Scandale du Qatargate : la justice avance mais les réformes politiques ne suivent pas
Le Parlement européen vient d’adopter mes deux rapports autorisant la levée des immunités des députés européens Marc Tarabella et Andrea Cozzolino, mis en cause dans le cadre du scandale de corruption impliquant le Maroc et le Qatar (“Qatargate”). La procédure a été traitée dans un temps record et je m’en félicite.
Cette décision importante va permettre à la justice de mener à bien leur travail d’enquête et de tenir responsables les coupables éventuels. La justice avance et je m’en réjouis mais force est de constater que le Parlement, lui, refuse d’adopter les réformes des institutions européennes nécessaires à la lutte contre les pratiques d’ingérence et de corruption.
Les propositions ambitieuses de la résolution initiée à ma demande et adoptée le 15 décembre 2022 ont été piétinées. Le plan d’action de la Présidente Roberta Metsola présenté en début d’année ne reprend ainsi que quatre des quinze mesures adoptées à la quasi unanimité par le Parlement européen un mois plus tôt.
Des points essentiels comme l’accélération de la mise en place d’une autorité éthique indépendante, la création d’une Commission spéciale chargée de proposer des réformes éthiques, l’obligation de publication de l’origine des propositions d’amendement suggérées par les lobbies ou la création d’un poste de Vice-Président en charge de la lutte anti corruption ont ainsi “disparu”.
Les quelques mesures conservées constituent des avancées mineures et sont loin d’être à la hauteur de la situation. Elles supposent l’autocontrôle des députés, reposent sur des outils défaillants (le registre de transparence et comité consultatif sur le code de conduite) et ne sont pas assujetties à un calendrier de mise en œuvre.
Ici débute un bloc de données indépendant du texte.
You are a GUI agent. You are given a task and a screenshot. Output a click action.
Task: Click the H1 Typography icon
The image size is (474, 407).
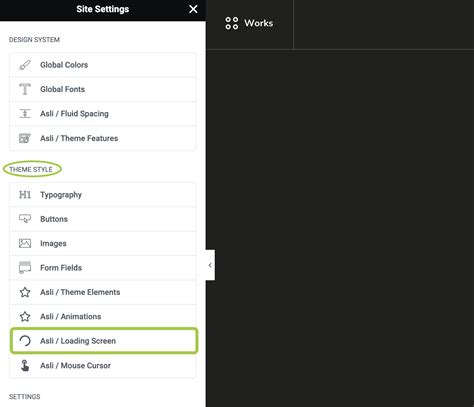pyautogui.click(x=25, y=195)
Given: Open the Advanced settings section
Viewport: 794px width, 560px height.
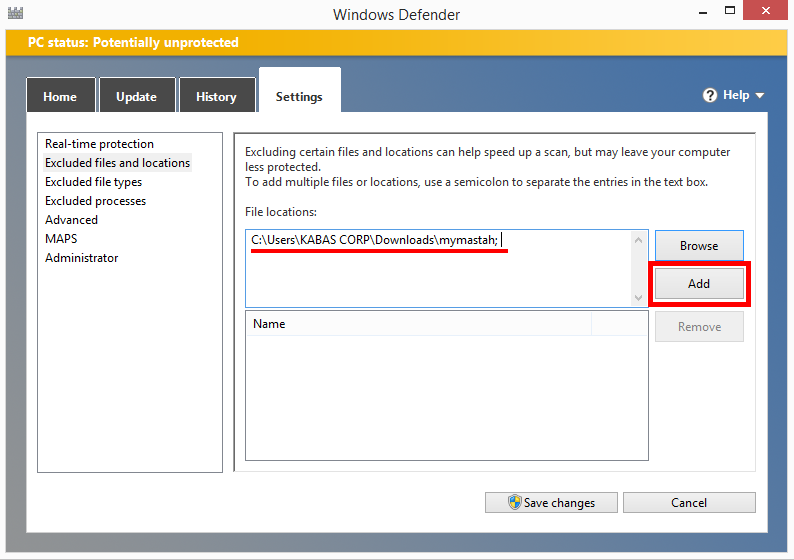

Alors que le Parlement traverse le pire scandale de corruption de son histoire, certains cherchent délibérément à mettre la poussière sous le tapis. Le temps est pourtant venu de faire un grand ménage dans des institutions européennes malades d’une culture systémique d’opacité et d’irresponsabilité.
La crédibilité même de la démocratie européenne est en jeu. Je demande donc l’adoption de l’ensemble des mesures votées en décembre avec un calendrier précis et des moyens financiers et humains pour les mettre en œuvre.
Appliquons ces réformes radicales et ambitieuses pour faire enfin primer l’éthique avant le fric.